There wasn't any need for him to make such a promise; the general opinion is that he did it because it was a potential vote-winner and he didn't expect he'd need to honour it because he thought the next government would be another coalition like its predecessor.
Even though he made a promise, he could have broken it. It wouldn't have been the first time, and if the tories didn't make any howling errors during their next term, it wouldn't have been enough to lose the election after. So, he kept to an idiotic promise. Furthermore, he didn't put in place any bar (besides >50%) for the leave vote to count, despite the fact that if 50.01% of voters say x, that's not any kind of useful majority, that simply tells you that the country is divided right down the middle and an immediate second snap-referendum without any prep might yield the opposite result by the same margin.
He also claimed that he would endorse the leave campaign if he couldn't get us a good deal in Brussels. Nothing noteworthy changed by any account of that deal, yet he then supported remain. It made no sense.

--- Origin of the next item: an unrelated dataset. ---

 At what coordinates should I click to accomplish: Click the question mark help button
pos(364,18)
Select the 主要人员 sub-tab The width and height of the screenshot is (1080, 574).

Then he completely arsed up the remain campaign. Week in, week out he kept coming out with these vague, dark warnings like "we'll be less safe"; absolutely nothing of substance. Basically the same old shit his government has been putting out pre referendum as to why they need to spy the living daylights out of us, or their fear-mongering about immigrants (I wonder if this point was a major nail in remain's coffin, the fact that the government could act so hypocritically). He even started comparing the campaign to WW2! I think it pissed people off as well as doing the remain campaign no favours.
What the remain campaign needed was a logical argument that didn't rely on constant fear-mongering. For once, the British government might point out that the UK is actually in a fairly reasonable state considering the recent recession, for example. There are plenty of things to be upbeat about, then just point out that the brexit campaign is not offering a plan or any specifics about the risks, potential complications or even what the specific rewards are and how those might affect the average citizen; that would be a bare minimum for a responsible leader to consider risking the livelihoods of millions who may not have completely recovered yet from the previous recession; just a lot of bluster and "Rule Britannia!", just like a lot of moronic brexit voters online. Like a Positive Mental Attitude alone is going to get us through this mess. I'm reminded of the stoner/surfer in 'Platoon': "You've got to think positive dude! Count backwards or something!".
IMHO the UK's biggest problem (and possibly for many other nations too) is that we don't have leaders, we have career politicians. Politicians learn the craft of manipulation and back scratching as they each try to scramble to the top in their hunger for power. They don't bring change unless it directly benefits them: They offer the illusion of change to us for everything else. They use the technique perfected by the Nazis of "your problems are caused by x" to avert the peoples' attention from the real problems to a convenient scapegoat: Preferably an on-going threat that is not possible to neutralise in any remotely civilised manner.